This image is the cover for the book Hunting the Last Great Pirate

Hunting the Last Great Pirate

A true, century-spanning saga of terror at sea, a dramatic trial, and a mystery at long last solved . . .

In 1827 the Duke of Wellington—former Commander-in-Chief of the British Army and British Prime Minister—ordered the withdrawal of British soldiers from the island of Ceylon after years of bloody conflict there. English cargo vessels, including the unarmed English Quaker ship Morning Star, were dispatched to sail to Colombo to repatriate wounded British soldiers and a cargo of sealed crates containing captured treasure.

By January 1828, Morning Star was anchored at Table Bay, Cape Town, before joining an armed British convoy of East Indiamen heading north.

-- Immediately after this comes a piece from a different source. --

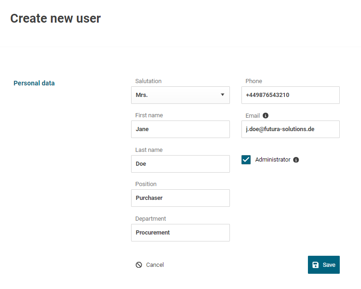Select the Last name field containing Doe

tap(180, 164)
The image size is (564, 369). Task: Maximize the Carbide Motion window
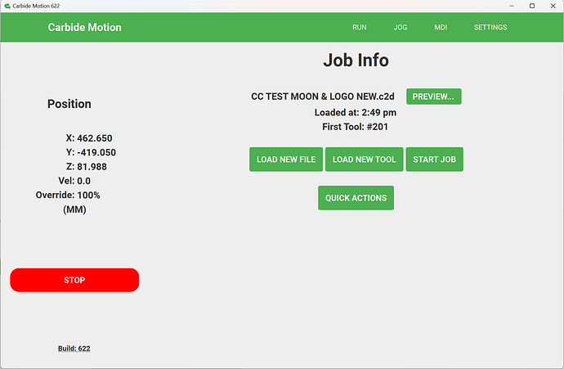click(532, 6)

Heavily laden, she struggled to keep up with the ships ahead. But a heavily armed pirate ship and its master, the notorious Benito de Soto, were lying in wait off Ascension Island in the mid-Atlantic to pick off stragglers from passing convoys.

This book tells the full story of how Morning Star was easily overhauled by the pirate and stopped with cannon fire, the bloody events that followed, the long quest to hold de Soto to account—and the remarkable discovery that was made nearly a century later.

Michael Edward Ashton Ford

Raised in colonial Africa, Michael Ford completed National Service in the Royal Rhodesian Air Force, after which he was called to the Bar in England. Returning to Rhodesia in the 1970s, he appeared as defence counsel in High Court war crime trials that arose during the civil insurrection in the country. Later, he also practised law in Hong Kong. After years living abroad, the family returned to live in England in the 1990s. He and his wife later retired to the Somerset village where they presently live.